[Selection]

Samuel Hsieh (Traditional Chinese: 謝森)  (born 26 July 1978) is a Hong Kong touring car racing driver. He is currently competing in TCR China for Teamwork Motorsport in a Volkswagen Golf GTi TCR.

Early years
Hsieh made his debut in 2004 at the age of 24 at Zhuhai International Circuit, and entered a weekend of the Hong Kong Touring Car Championship with a Honda Civic.

Due to financial reasons, he was yet to race again until 2009, when he sold his road car to acquire a used Group N Honda Integra race car to make his full season return.

Career

Hong Kong Touring Car Championship (2009-2012)
Hsieh took part in N2000 Class with China Dragon Racing; he also raced in Macau Grand Prix’s supporting race the same year.

In 2010/2011, he continued in Hong Kong's championship and the Macau Grand Prix. He also had one round appearance at the China Touring Car Championship in 2010, Zhuhai.

In 2012, he switched to 'Road Sport', a category for heavily modified road cars held by Hong Kong Automobile Association, where he worked with China Dragon Racing by becoming their test/race driver for the team's Subaru Impreza. He entered the season with just two races, finishing both on the podium.

Touring Car Series in Asia (2013)

[Data shown]
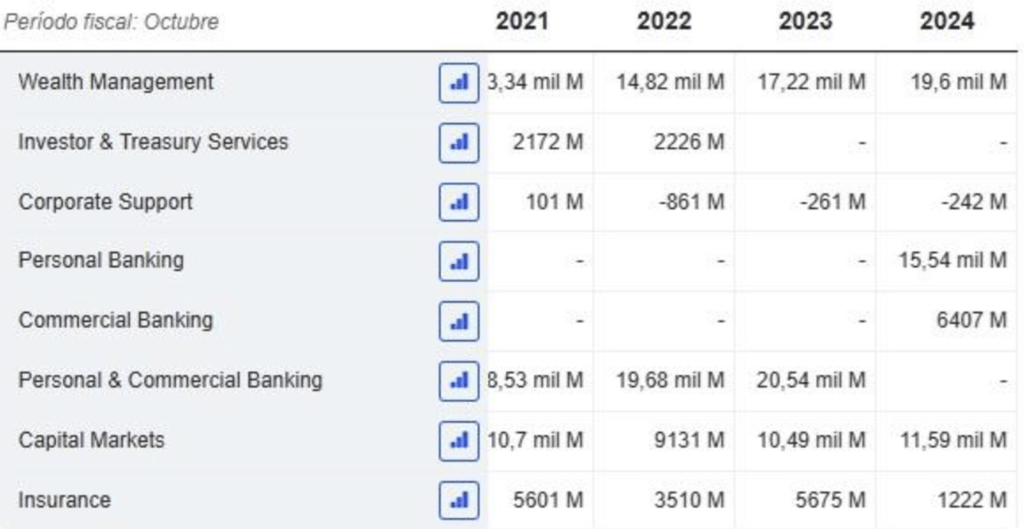Click the Período fiscal: Octubre label
The height and width of the screenshot is (529, 1024).
(111, 21)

[Short problem] Using the biography of Samuel Hsieh, explain why he did not race again after his 2004 debut until 2009, and how he made his return possible.

[Answer to the task] Financial reasons kept Hsieh from racing again after his 2004 debut. In 2009 he sold his road car to buy a used Group N Honda Integra race car, which let him return for a full season.